子どもの本

藤田のぼる

           
         
         
         
         
         
         
    
 クリスマスや冬休みを前にしたこの時期、子どもたちに本がプレゼントされることの多い時期でもある。とはいえ、一般的にいえば本を贈られて喜ぶのは小学校低・中学年までか。だから、ということでもないが、今月は本の世界ではヤングアダルトなどと呼ばれる中学生・高校生向けの、読みごたえのある二冊を紹介したい。
 この年代は、自分がいったい何者なのかという問いに、もっともストレートに向き合わされる時期でもあり、すぐれたヤングアダルト文学は、そうした問いの姿勢への共感に満ちている。従ってこれらは、そうした問いをどこかにしまいこんでしまった、ヤングのつかないアダルトの年代になった人たちにもぜひ味わってほしい本でもある。

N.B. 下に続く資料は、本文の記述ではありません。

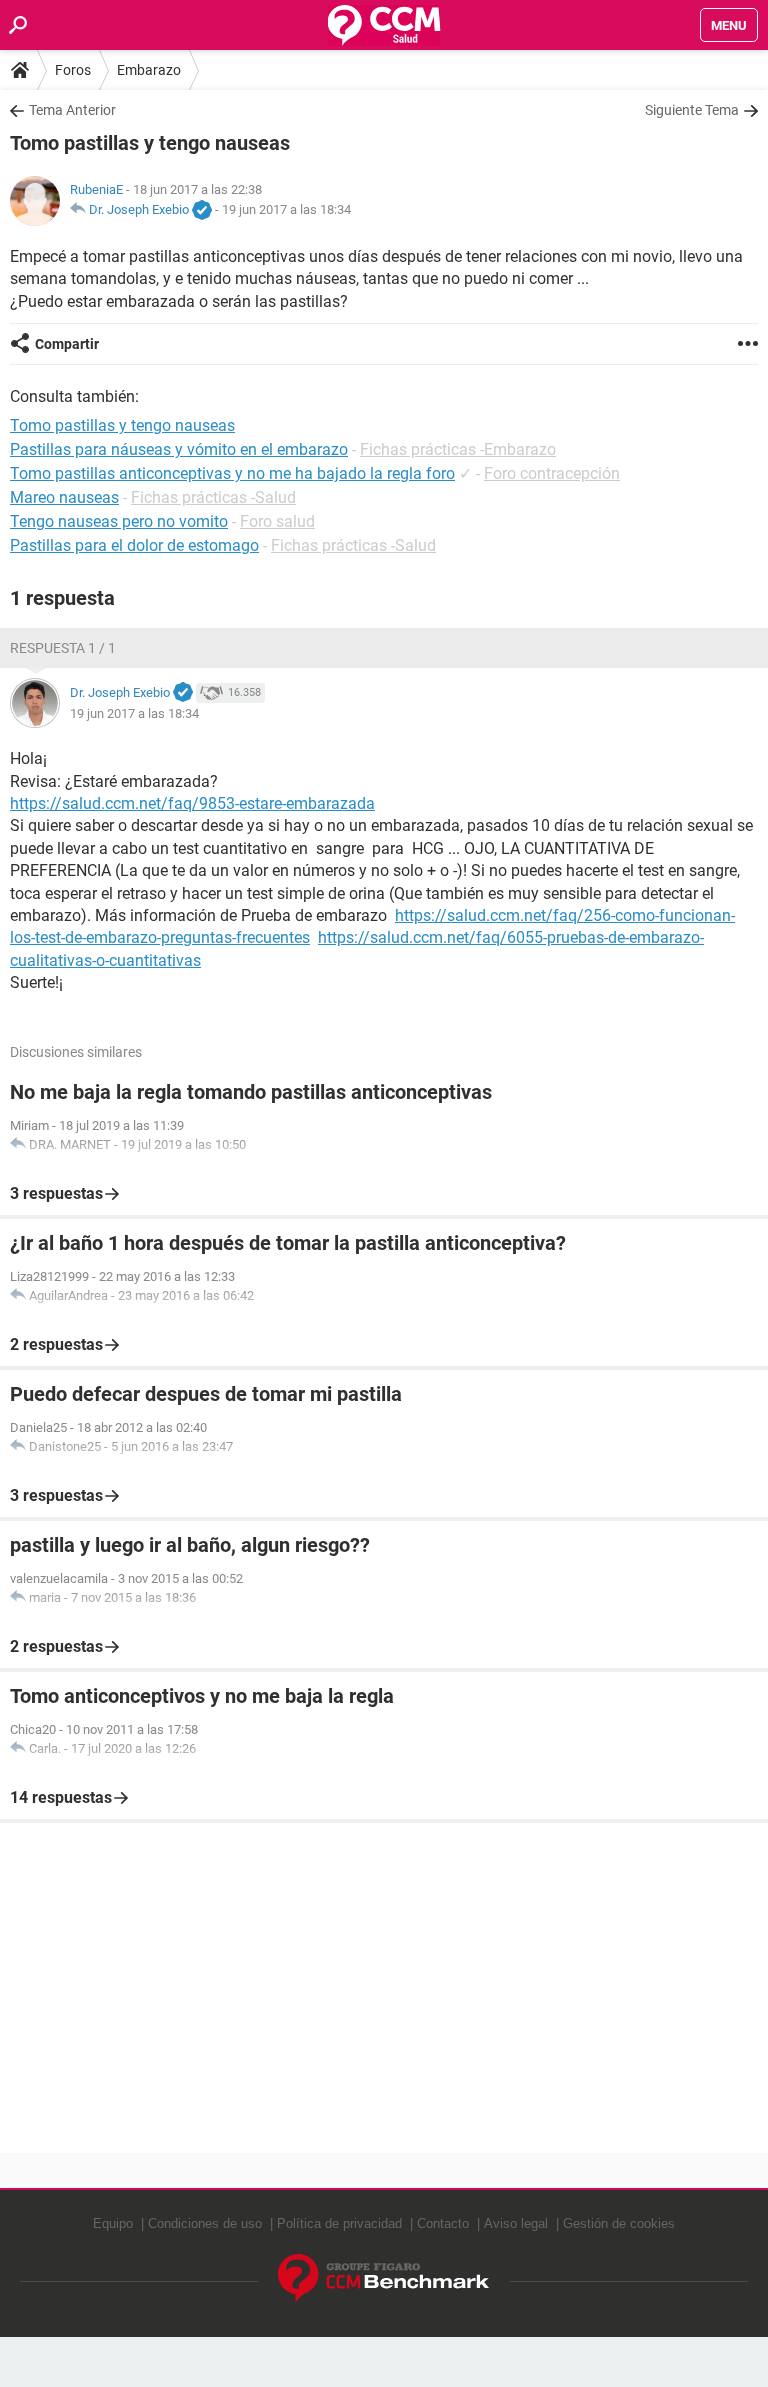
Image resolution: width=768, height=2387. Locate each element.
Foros (73, 70)
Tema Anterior (72, 110)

   『裏庭』  梨木香歩作  (理論社、1400円)
 作者の梨木香歩は『西の魔女は死んだ』で日本児童文学者協会新人賞など、いくつかの文学賞を受け、注目の人である。作品の舞台は今は住む人のない洋館の「裏庭」、近所の子どもたちにとっては格好の探検場所だが、主人公の照美はそうした行動からは卒業した年齢である。しかし、友だちの綾子の祖父から聞いた不思議な話が、再び照美をそこへ向かわせる。
 彼の少年時代、ここにはイギリス人の姉妹が住んでおり、彼女たちに導かれて屋敷の大鏡の向こう側にある、もう一つの「裏庭」を垣間見たというのだ。
 やがて照美はこの世界を彷徨(ほうこう)することになるのだが、その物語は実に実に本格ファンタジーらしい道具立て意味づけに満ちている。そうした魅力と共に、この作品の縦糸となっているのは、照美と母親、母親と祖母の、あまり幸福でない関係である。
 愛にせよ憎しみにせよ、恐らくもっと自己意識が投影される母と娘との関係という、物語の絡まる糸をほぐしながら、作者は自分を許すという困難な行為に向けて、しなやかな励ましのメッセージを送っている。

   『星条旗よ永遠なれ』 アヴィ作、唐沢則幸訳
                 (くもん出版、1442円)
 舞台はアメリカ中部の小さな町のハイスクール、物語の中心になるのは一年生のフィリップである。彼はスポーツマンで、成績も悪くないが、英語の授業で古くさい「名作」を読まされるのには、うんざりしている。そして、その英語のナーウィン先生がクラス担任になるに及んで、ささやかな抵抗として、朝の国歌の放送の時間にメロディーを口ずさむ。
 これが何回か続き、改悛(かいしゅん)の情を示さなかったため、フィリップは校則により二日間の停学になるのだが、これを聞き及んだ町の有力者は「国歌を歌った(愛国的な)少年が罰せられた」という形でマスコミにリーク、やがて全国紙で報道される事態となってしまうのである。
 ドキュメンタリーノベルの形式で書かれたこの作品は、「自分」というものの、今の時代における存立基盤のもろさ、複雑さをえぐり出しており、「真実」というもののうさんくささを日々感じている若い読者に、深い共感をもって受けとめられるだろう。